Benchmark Environment
Both Snowflake and Databend Cloud was tested under similar conditions:
Parameter | Snowflake | Databend Cloud |
---|---|---|
Warehouse Size | Small | Small |
vCPU | 16 | 16 |
Price | $4/hour | $2/hour |
AWS Region | us-east-2 | us-east-2 |
Storage | AWS S3 | AWS S3 |
- The TPC-H SF100 dataset, sourced from Amazon Redshift, was loaded into both Databend Cloud and Snowflake without any specific tuning.
Benchmark Methodology
We conducted both Cold and Hot runs for query execution:
- Cold Run: The data warehouse was suspended and resumed before executing the queries.
- Hot Run: The data warehouse is not suspended, local disk cache is used.
Prerequisites
- Have a Snowflake account
- Create a Databend Cloud account.
Data Loading
-
Snowflake Data Load:
- Log into your Snowflake account.
- Create tables corresponding to the TPC-H schema. SQL Script.
- Use the
COPY INTO
command to load the data from AWS S3. SQL Script.
-
Databend Cloud Data Load:
- Sign in to your Databend Cloud account.

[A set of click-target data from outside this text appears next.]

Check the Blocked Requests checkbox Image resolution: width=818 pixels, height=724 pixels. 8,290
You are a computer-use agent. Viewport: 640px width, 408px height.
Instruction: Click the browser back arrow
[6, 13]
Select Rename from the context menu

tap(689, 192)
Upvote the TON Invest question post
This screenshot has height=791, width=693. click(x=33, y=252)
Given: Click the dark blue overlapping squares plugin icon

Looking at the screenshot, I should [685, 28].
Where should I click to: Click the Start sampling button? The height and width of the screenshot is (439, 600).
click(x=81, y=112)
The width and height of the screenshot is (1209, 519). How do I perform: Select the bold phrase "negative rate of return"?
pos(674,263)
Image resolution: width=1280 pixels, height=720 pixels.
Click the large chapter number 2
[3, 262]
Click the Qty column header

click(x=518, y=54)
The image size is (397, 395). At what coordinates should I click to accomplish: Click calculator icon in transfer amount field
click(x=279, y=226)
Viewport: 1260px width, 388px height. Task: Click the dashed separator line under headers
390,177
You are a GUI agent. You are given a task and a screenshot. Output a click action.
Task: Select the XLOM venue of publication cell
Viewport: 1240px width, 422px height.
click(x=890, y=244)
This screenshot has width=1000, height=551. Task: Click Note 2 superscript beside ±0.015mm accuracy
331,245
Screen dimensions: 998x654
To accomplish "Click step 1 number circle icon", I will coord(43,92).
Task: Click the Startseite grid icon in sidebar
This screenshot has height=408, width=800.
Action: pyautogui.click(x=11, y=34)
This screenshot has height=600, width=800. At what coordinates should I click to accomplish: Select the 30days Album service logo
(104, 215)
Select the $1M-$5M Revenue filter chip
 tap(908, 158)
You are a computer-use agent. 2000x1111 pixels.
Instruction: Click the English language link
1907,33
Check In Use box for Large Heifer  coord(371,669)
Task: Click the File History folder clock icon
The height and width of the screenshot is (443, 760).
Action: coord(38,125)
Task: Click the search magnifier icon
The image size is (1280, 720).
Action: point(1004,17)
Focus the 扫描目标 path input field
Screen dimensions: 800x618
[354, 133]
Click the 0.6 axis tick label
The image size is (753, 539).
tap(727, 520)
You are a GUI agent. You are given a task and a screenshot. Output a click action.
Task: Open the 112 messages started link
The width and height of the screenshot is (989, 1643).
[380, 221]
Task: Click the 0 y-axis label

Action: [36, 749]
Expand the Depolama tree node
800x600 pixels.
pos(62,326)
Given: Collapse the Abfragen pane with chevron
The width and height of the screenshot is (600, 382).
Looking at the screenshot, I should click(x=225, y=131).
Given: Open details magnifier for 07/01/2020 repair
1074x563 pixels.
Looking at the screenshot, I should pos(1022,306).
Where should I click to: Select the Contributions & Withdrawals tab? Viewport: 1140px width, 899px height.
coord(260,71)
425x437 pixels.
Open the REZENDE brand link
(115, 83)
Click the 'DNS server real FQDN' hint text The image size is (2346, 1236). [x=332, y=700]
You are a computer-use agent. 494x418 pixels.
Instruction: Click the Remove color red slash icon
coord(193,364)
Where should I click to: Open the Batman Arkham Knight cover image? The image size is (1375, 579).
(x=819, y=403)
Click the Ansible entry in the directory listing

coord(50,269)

- Create the necessary tables as per the TPC-H schema. SQL Script.
- Utilize a similar method to Snowflake for loading data from AWS S3. SQL Script.
TPC-H Queries
-
Snowflake Queries:
- Log into your Snowflake account.
- Run the TPC-H queries. SQL Script.
-
Databend Cloud Queries:
- Sign in to your Databend Cloud account.
- Run the TPC-H queries. SQL Script.